Silicon Valley Could Be Heading For a New Stock Collapse.
First time accepted submitter billcarson writes "Even though for most of us the recession is far from over, analysts are worried the technology sector might be near the end of a bubble. Technology stocks are at records highs at the moment. Companies that have no sound business plan have no difficulty in raising capital to fund their crazy dreams. Even Yahoo is again buying companies without real profit (Tumblr). Andreessen Horowitz, a major venture capitalist in Silicon Valley is already pulling up the ladder. Might this be an indicator for more woe to come?"
Not that I would want to wish bad things like lost of income or livelihood on anyone, but as someone who moved here long before this bubble started, I wouldn't mind what the the tech bubble popping might do to San Francisco rental prices.
-Ryan
AUWYHSTOT (Acronyms are Useless When You Have to Spell Them Out Too)
Could tech be at the end of another bubble? Sure, I suppose. But it seems to me the college tuition situation is more clearly ripe to burst? And how about govt. treasury bonds?

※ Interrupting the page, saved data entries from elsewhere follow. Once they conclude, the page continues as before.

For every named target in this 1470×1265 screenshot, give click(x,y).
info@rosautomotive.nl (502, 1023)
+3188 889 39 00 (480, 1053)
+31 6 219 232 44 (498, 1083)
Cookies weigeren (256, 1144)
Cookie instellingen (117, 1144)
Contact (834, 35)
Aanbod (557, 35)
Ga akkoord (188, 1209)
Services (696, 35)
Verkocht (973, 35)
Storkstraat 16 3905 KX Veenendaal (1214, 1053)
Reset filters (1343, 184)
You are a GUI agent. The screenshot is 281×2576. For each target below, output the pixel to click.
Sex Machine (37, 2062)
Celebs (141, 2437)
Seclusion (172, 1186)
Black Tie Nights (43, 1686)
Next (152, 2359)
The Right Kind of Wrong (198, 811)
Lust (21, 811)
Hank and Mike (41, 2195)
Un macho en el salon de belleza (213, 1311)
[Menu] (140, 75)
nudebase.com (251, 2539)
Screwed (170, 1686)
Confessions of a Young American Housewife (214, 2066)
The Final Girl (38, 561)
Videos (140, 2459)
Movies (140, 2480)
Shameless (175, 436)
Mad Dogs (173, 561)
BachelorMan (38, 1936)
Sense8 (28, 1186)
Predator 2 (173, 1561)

At least with tech, I think quite a few of the highly valued companies are truly successful. (Apple, as a prime example.) For every one of these questionable Tumblr type purchases of some web-based service, therre are dozens of others who nobody seems to be interested in buying at all. I'd say most investors are being fairly selective, even if they do gamble a bit on the occasional "high profile" site that's not yet making a profit.
Um, I think you've reached your metaphor quota for today. Thanks for coming out. Anything of substance to share?
"California" is NOT just the SF Bay area, and your extreme myopia is showing...
Guess where you can buy a 1,500sq.ft. house on half an acre for $30,000?
Answer: California
Slashdot gets worse every day... Pipedot: News for nerds, without the corporate slant
You kind of have this backwards. It because everybody is looking for return when there is none.
Normally when the central bank prints money this pushes up inflation. During inflation real assets, such as stocks, tend to hold their value which pushes up their prices.
Quantitative easing is not (currently) causing inflation mainly because the economic is so anemic. Take a look at 10 year TIPs and one comes to the conclusion that inflation will be tame. But an anemic economy does not generate great stock returns. Historically the government bond market has real returns of 2% and the stock market a real return of 7% (plus another 3% for inflation.) Now it is closer to 1% to 4%. Pensioners can’t live on these returns.
So anything that can deliver yield from junk bonds to junk stock is being snapped up. Or we are kind of talking about the same thing – a chicken and egg problem – just we place different emphasis on different parts.